Simply put, there are many, many people out there who are willing to "give away intellectual work" 'for free', as long as their making money somehow. Google Engineers probably have no problem working on FLOSS projects, because A) It builds their resume, B) Their encouraged to work on it during company time, and C) It is a form of creativity and self-expression.
Take a look at the Linux kernel. Fully 60% of contributions are directly "big company" corporate sponsored, and if I'm reading the chart correctly only ~25% of the contributions are not corporate funded (and half of that is in the "unknown" category").
Capitalism assumes that everyone wants to be compensated for their work, but that doesn't mean we are all lawyers that demand itemized compensation for every little activity we've ever conducted. That's a slimy, nickel-n-dime model that is surprisingly inefficient. The better capitalist model is where people do the work they way to do, and receive sufficient pay for their total set of efforts sufficient to pay the bills, and have a moderate sum left over at the end of the month. In fact, that's how capitalist markets work when you don't have monopolies; like the copyright monopoly, or patent monopolies. Think about it: When you go to a small consultant, or a local general mechanic, or HVAC person, you can negotiate with them.
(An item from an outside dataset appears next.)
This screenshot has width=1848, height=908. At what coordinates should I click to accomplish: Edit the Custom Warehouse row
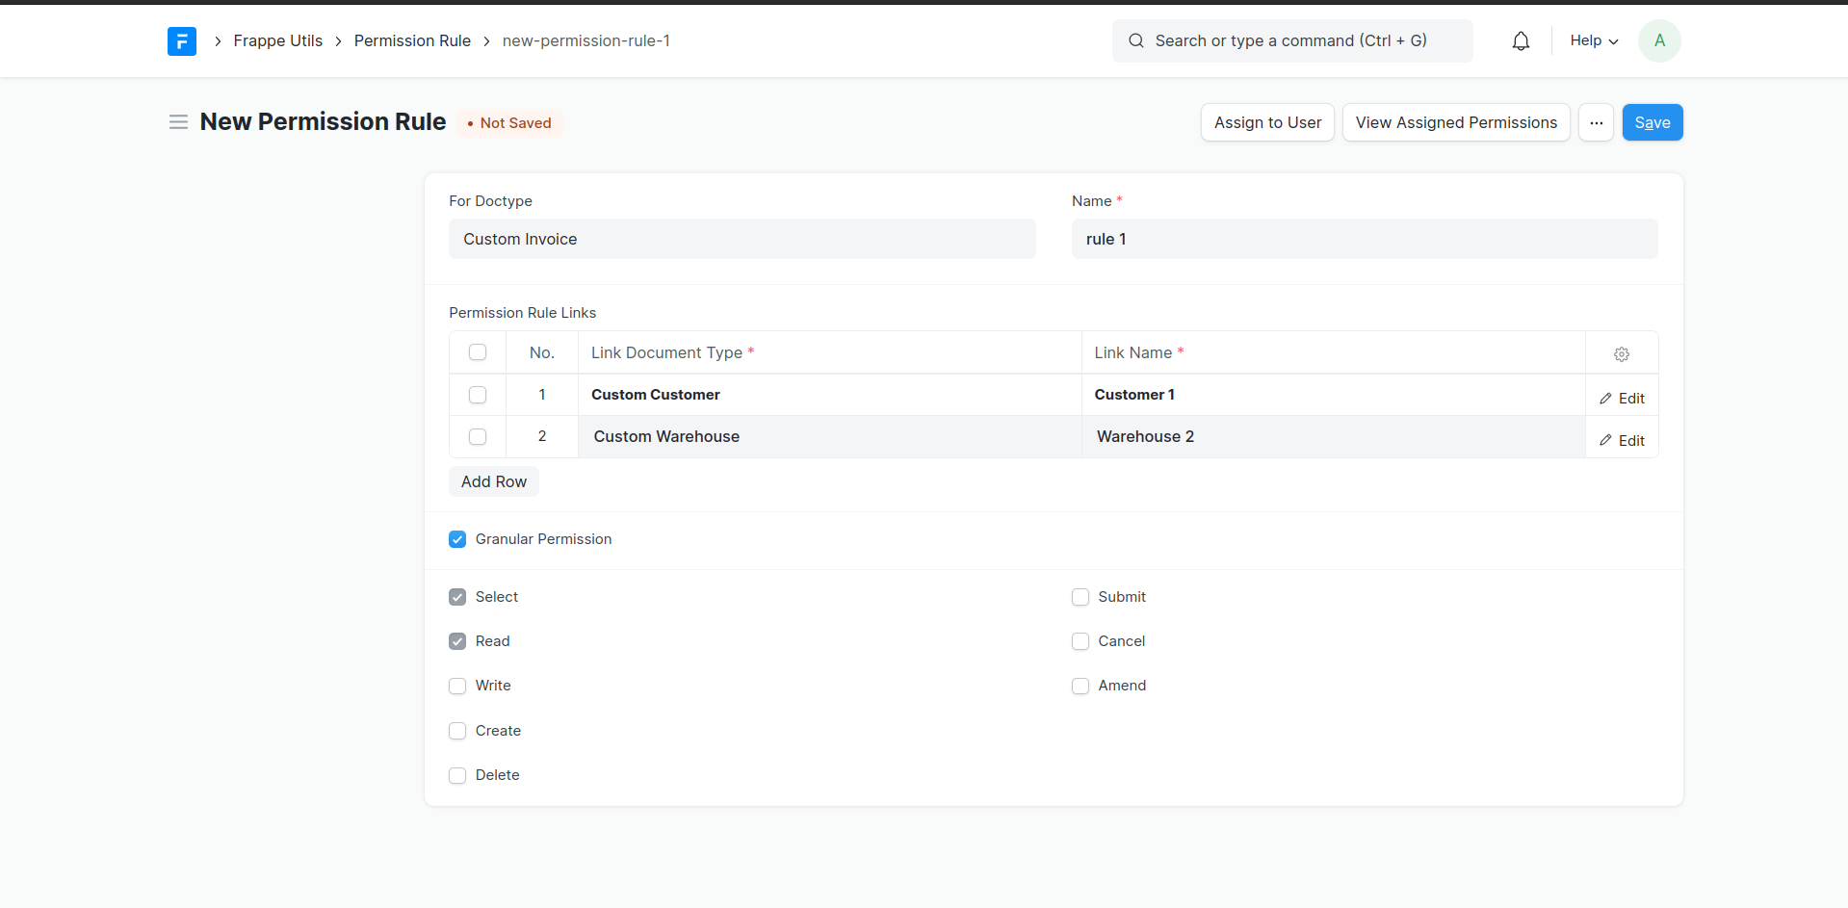(1622, 440)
You come up with a price that doesn't represent a direct itemization of time/parts+margin, but rather is a fair "market" price between your demand and their supply. That's how FLOSS works. -
Corporations have been key to Linux development.I'm not sure if "being supported by giant corporations" was such a good idea for the so called "linux movement". The percentage of code contributions to the Linux kernel from individuals and volunteers working in their spare time is now down to 13.9%, and still falling. The vast majority of work is now done by companies (mostly Red Hat, Novell, and IBM). To quote directly from that Linux Foundation's April 2008 Kernel Development Report, "Even if one assumes that all of the 'unknown' [and untracable] contributors were working on their own time, over 70% of all kernel development is demonstrably done by developers who are being paid for their work" (source).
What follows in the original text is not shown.